We’re about four months into 2016 where New Year’s Resolution deaths tend to spike, so I wanted to encourage you with a story:
Some time ago, I made a New Year’s Resolution to start smoking. Don’t ask. I was in college and at the time, it made sense. I executed this resolution within 3 hours of midnight and held on to it for many years.
I haven’t made a real resolution since.
Until 2016. This year, I resolved to write a poem every day for the entire year. I studied creative writing in college and I have been published in multiple journals and periodicals.
Have you ever heard stories about people who see music? I see poetry. I stare from the passenger window at the group of high school kids crossing the street and see swirling colors, smoke and dust wrapping them like translucent blankets. And, I want to write about it.
I started strong. Daily, I put words down. They were, by and large, not good, but they were there. Like exercising, I knew practice would build muscle and sharpen the saw. I focused on my feelings and my response to the world around me. I embraced discomfort and excitement alike. I opened myself up to moments of vulnerability and it felt wonderful.
Then, I missed a day.
And just like that, all that I relished about my resolution hung like an albatross stinking up the room. No one smelled it but me.
Too many real-life responsibilities took center stage and writing was written off. Here I am, too many days into the year, and giving up. Or am I?
No. Instead, I am giving up on the idea that writing daily is an all-or-nothing gig. I am giving up on the self-imposed rigor that amounted to more regret than success. To write is to write. I won’t wait for fickle inspiration. I will not succumb to the fallacy that writing every day is the only answer. I will, however, write. Maybe it will only amount to 298 poems, but that’s still a helluva lot.

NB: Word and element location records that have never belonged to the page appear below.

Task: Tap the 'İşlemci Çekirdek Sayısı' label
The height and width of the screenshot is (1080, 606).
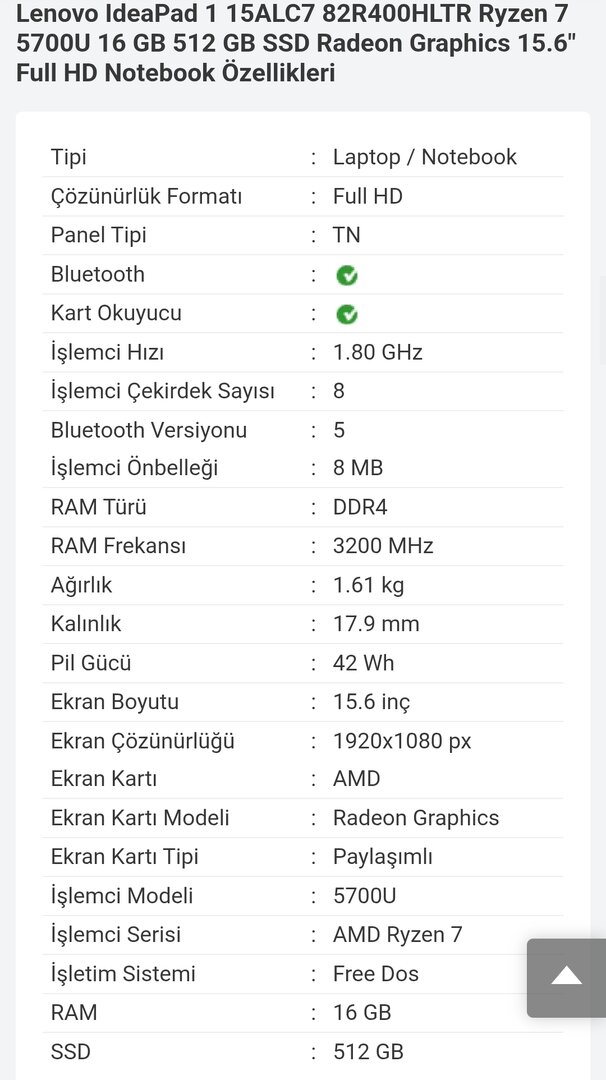Action: 162,391
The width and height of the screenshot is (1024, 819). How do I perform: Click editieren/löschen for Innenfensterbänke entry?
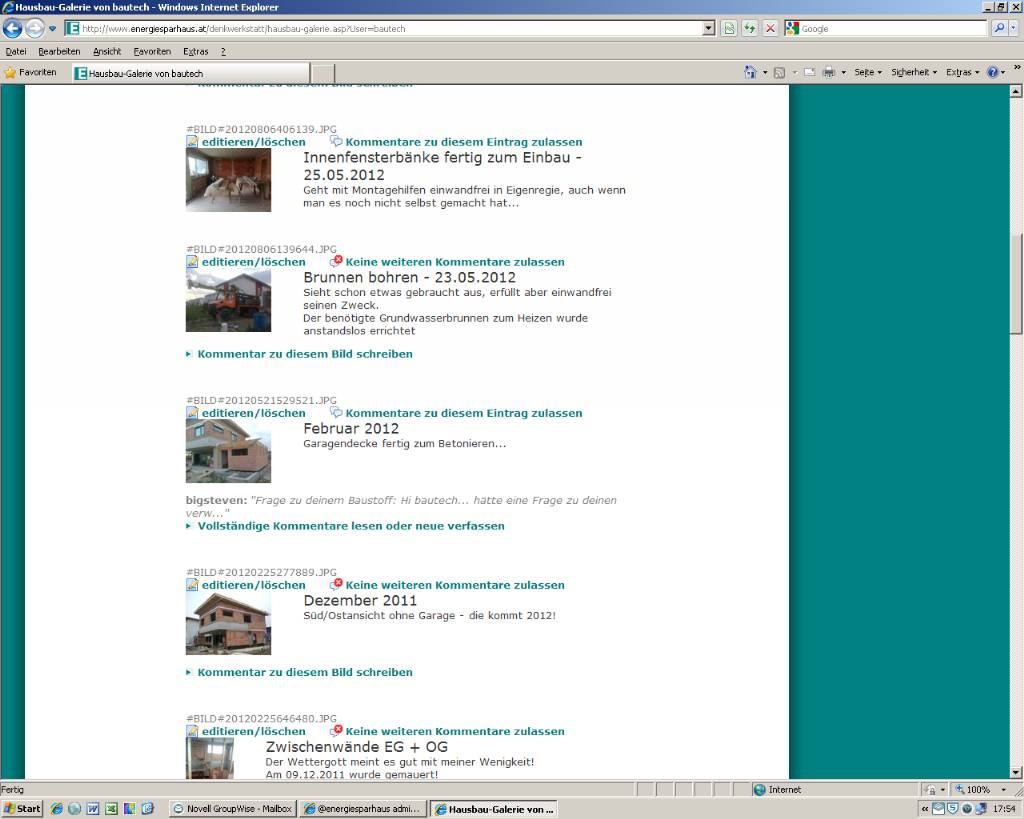pyautogui.click(x=253, y=142)
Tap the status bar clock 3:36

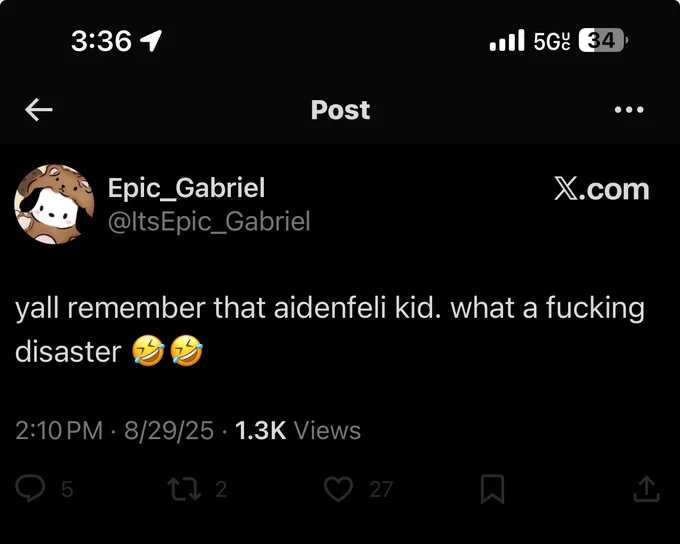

In my day to day role at FoxFuel, I don’t spend all day working on a singular client. I have to let go, switch focus, and jump right into the stream of a different job. A rush of cold water and mild panic embodies the pace of work, but I can’t afford to fret about the work left undone. I come back to it later after giving all my work proper attention. Nothing is written off or left undone.
Whatever your work stream, whatever your resolution, whatever your current status—pick it back up. Maybe it hurts in the beginning, but imagine how it will feel to run through the tape at the end. Resolve this year to finish what you started.